Juliet Eilperin's and Jon Cohen's Nov. 10 Washington Post story about the growing gulf between Democrats' and Republicans' views on renewable energy paints a grim picture of our country's stalled clean energy future. As it says, "support for putting federal funds into alternative energy sources such as wind, solar and hydrogen has slipped to its lowest point in polls since 2006, driven by growing Republican opposition to such initiatives."

The findings, Eilperin and Cohen say, "show that attitudes toward renewable energy have diverged between the two parties."

While it makes for a nice headline, this data misses the point. Clean energy isn't a Democratic issue or Republican issue. It's a consumer issue -- and, ultimately, a jobs issue. According to the Solar Foundation's 2011 Solar Jobs Census, the solar industry grew 6.8 percent from August 2010 to August 2011, nearly 10 times faster than the overall economy grew during the same period.

Yet the media's focus on the politicization of clean energy in America is cutting this growing industry off at the pass. Washington isn't helping, either.
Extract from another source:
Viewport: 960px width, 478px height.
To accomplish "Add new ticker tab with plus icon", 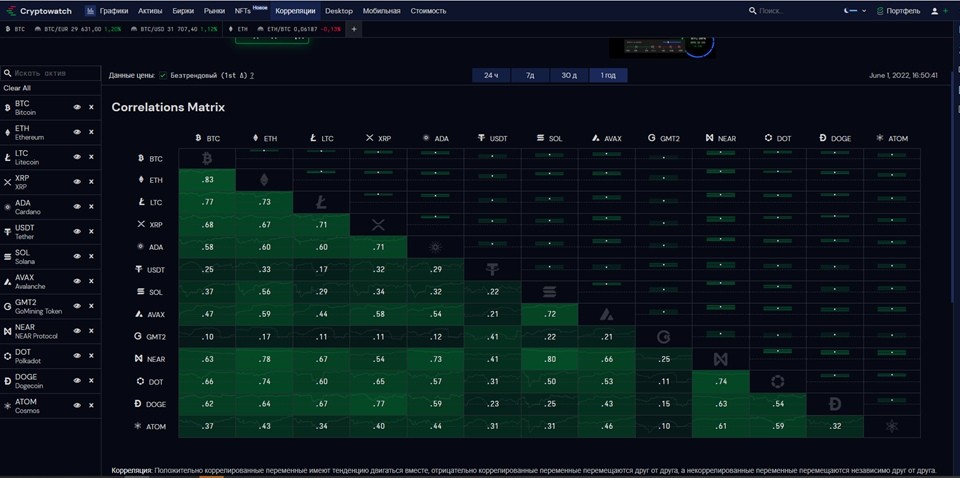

As the Solyndra investigation heats into a cross-aisle blame game, Cape Wind -- what would be the first offshore wind farm in the U.S. -- still faces setbacks and fierce opposition, 10 years after first being proposed. Thankfully, President Obama seems to have found an elegant solution to the Keystone XL quagmire, but even this seems like small comfort to an industry that's struggling to break through.

Meanwhile, consumers across the country aren't waiting for Washington. They're choosing clean energy because it's good for their wallets -- and good for their communities. In Arizona, which moved from eighth to third in the Solar Jobs Census's job growth rankings, homeowners of all political leanings are leasing and purchasing solar energy systems for their homes because it's saving them money and supporting local contractors. Arizona SmartPower's Arizona Solar Challenge, which encourages solar adoption as a way to put solar on 5 percent of homes by the year 2015, has already signed on 15 communities. Two of those have already met their 5 percent goal -- and are forging ahead to achieve even more.

Meanwhile, three large-scale, renewable energy utility projects currently under construction in Arizona represent total investments exceeding $2.7 billion. That sounds like something both Democrats and Republicans can get behind.

Until we get serious about discussing clean energy's benefits to consumers -- more choices, more energy independence, more cost savings -- and stop focusing on how politics gets in the way, the industry will fight to go mainstream.

Brian Keane is the President of SmartPower, a non-profit marketing organization funded by private foundations to help build the clean energy marketplace by helping the American public become smarter about their energy use.